CPUs (Cores)
If your program uses some form of parallelism internally, such as multithreading, OpenMP or MPI, the job will in general need to request one core for each thread or process.
Please note that strictly one CPU will have a number of cores. However, the two terms are often used interchangeably to refer to a single processing unit. In particular, in the Slurm documentation CPU is often used where core is meant.
In order to determine the optimum number of cores for a job, the following two main aspects should be considered:
- Scaliing - How much faster does the program run when the number of cores is increased?
- Wait-time - How much longer will the job have to wait if more cores are requested?
Scaling
With regard to scaling, it is good practice to run the same job with different numbers of cores so that you can get an idea of how the run-time decreases with the degree of parallelisation. It may well be that a job with 32 cores does not run twice as fast as one with only 16, but, say only 1.2 times as fast.
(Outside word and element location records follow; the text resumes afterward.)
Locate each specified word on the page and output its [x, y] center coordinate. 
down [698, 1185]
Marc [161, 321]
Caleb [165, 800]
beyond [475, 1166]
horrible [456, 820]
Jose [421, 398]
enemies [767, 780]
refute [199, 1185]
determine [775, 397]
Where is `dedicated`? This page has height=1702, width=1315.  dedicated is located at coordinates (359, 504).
Therefore, before a large number of similar jobs is run, a scaling experiment should be performed in which the same job is run with, say, 1, 2, 4, 8, 16 and 32 cores in order to determine the point at which increasing the number of cores begins to have a weaker effect on the speed of the job.
Wait-time
A job will have to wait if the resources it has requested are not available. If a job has to wait, in general the more resources it has requested, the longer it will have to wait. This is particularly the case if MPI parallelism is not used and all the cores must be within a single node. It is therefore important to ensures that the probable wait-time is appropriate compared with the actual run-time of the job.